### Data items
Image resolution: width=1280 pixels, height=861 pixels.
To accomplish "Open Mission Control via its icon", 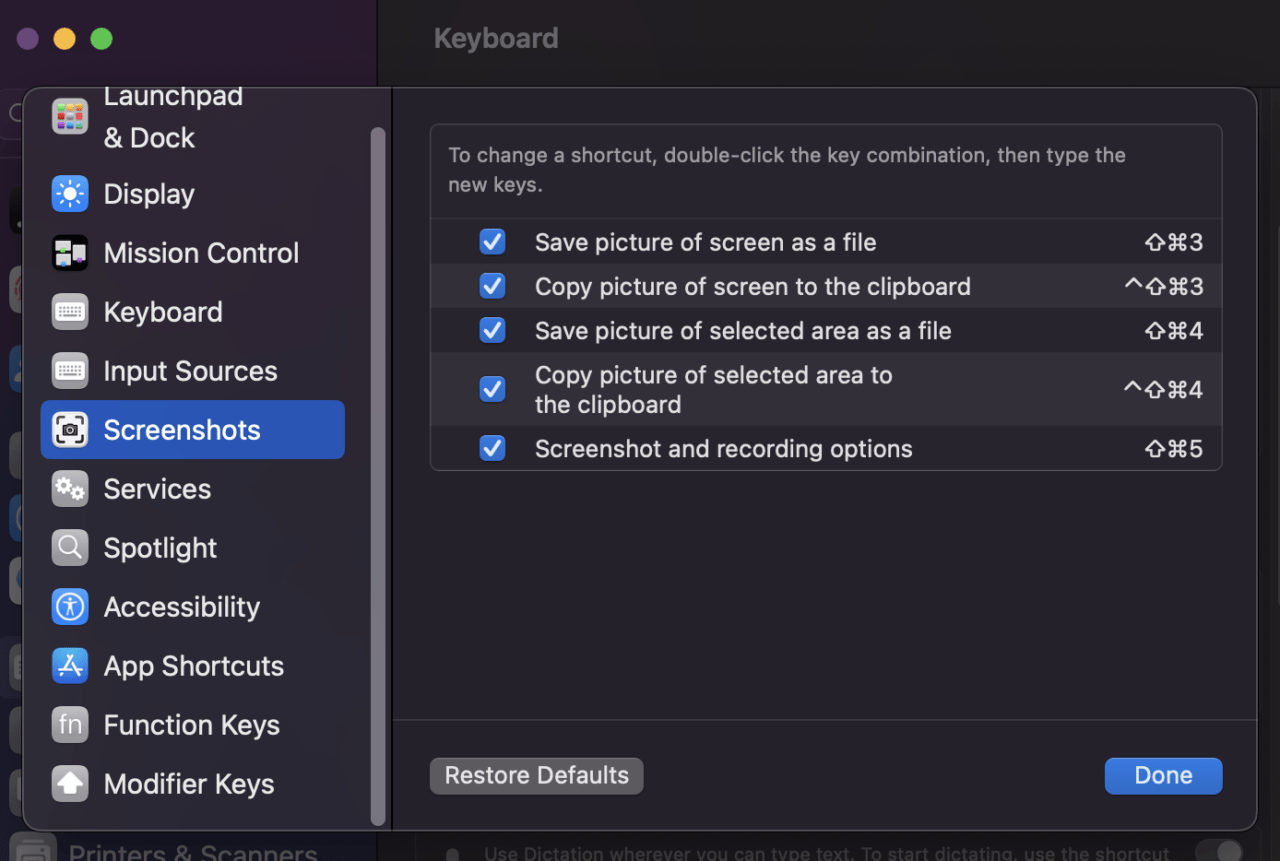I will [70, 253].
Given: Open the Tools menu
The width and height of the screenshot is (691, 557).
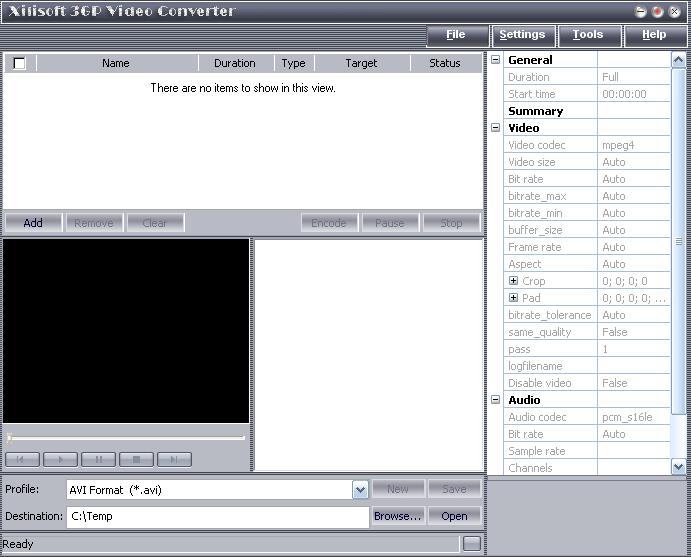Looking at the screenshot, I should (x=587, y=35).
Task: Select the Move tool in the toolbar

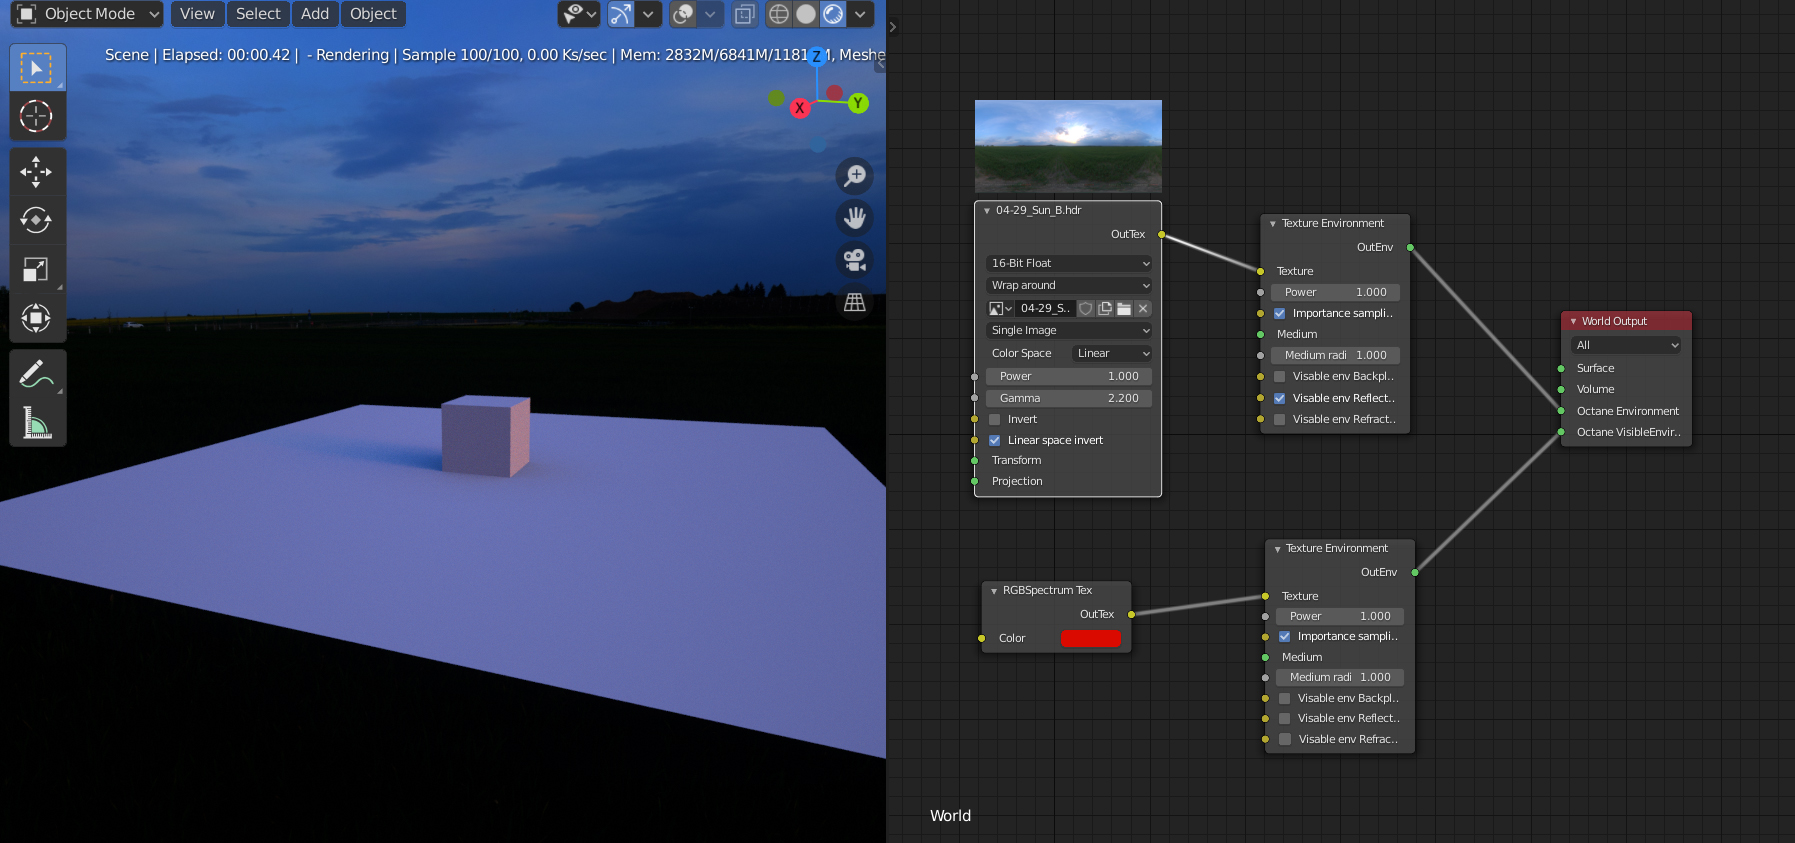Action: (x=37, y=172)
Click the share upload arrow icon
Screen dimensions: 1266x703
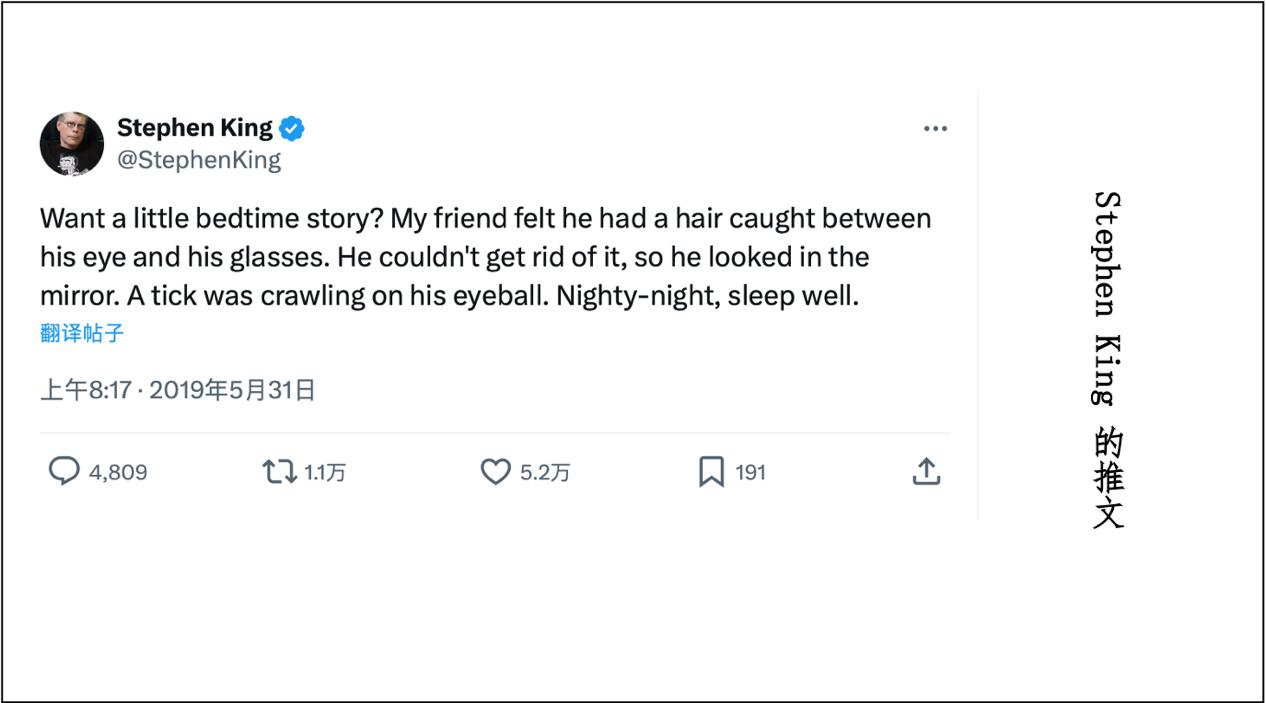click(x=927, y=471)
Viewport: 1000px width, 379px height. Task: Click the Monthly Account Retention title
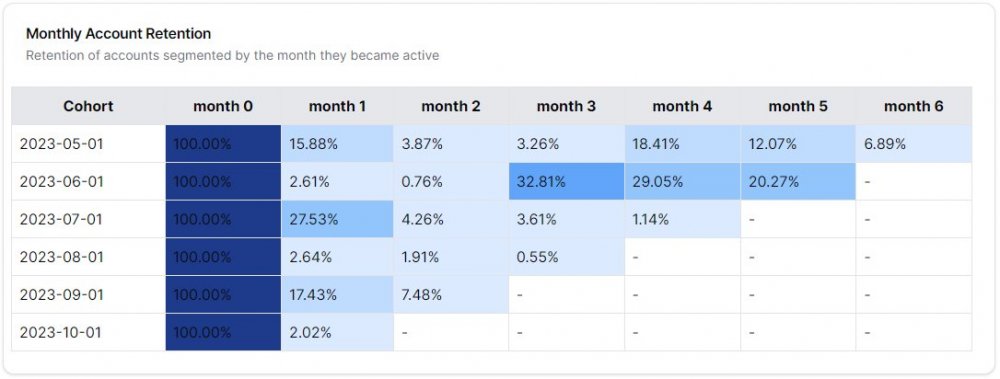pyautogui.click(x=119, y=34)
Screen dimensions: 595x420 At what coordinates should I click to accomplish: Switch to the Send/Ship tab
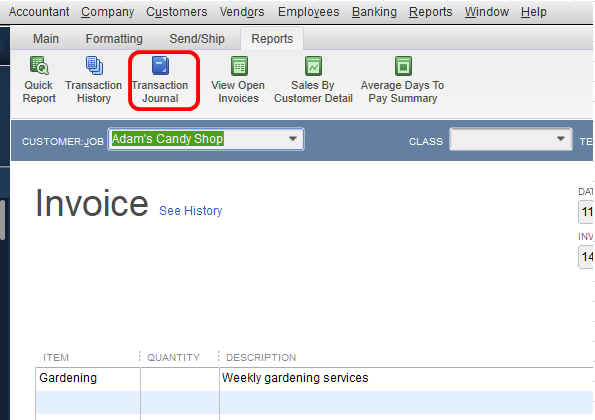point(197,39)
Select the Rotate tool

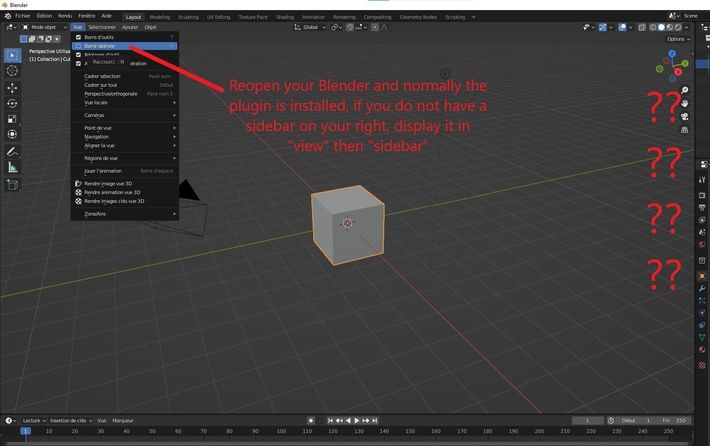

### ACTIVITY
Only the lines from the one containing "Click the share upload arrow icon" through the last line of the entries, both included, should be repeated exactly, and the pictures should be left out.

### ANSWER FOR THIS EXERCISE
Click the share upload arrow icon
Screen dimensions: 1266x703
click(x=927, y=471)
Viewport: 1000px width, 379px height. Task: Click the Monthly Account Retention title
pyautogui.click(x=119, y=34)
Screen dimensions: 595x420 At what coordinates should I click to accomplish: Switch to the Send/Ship tab
point(197,39)
Select the Rotate tool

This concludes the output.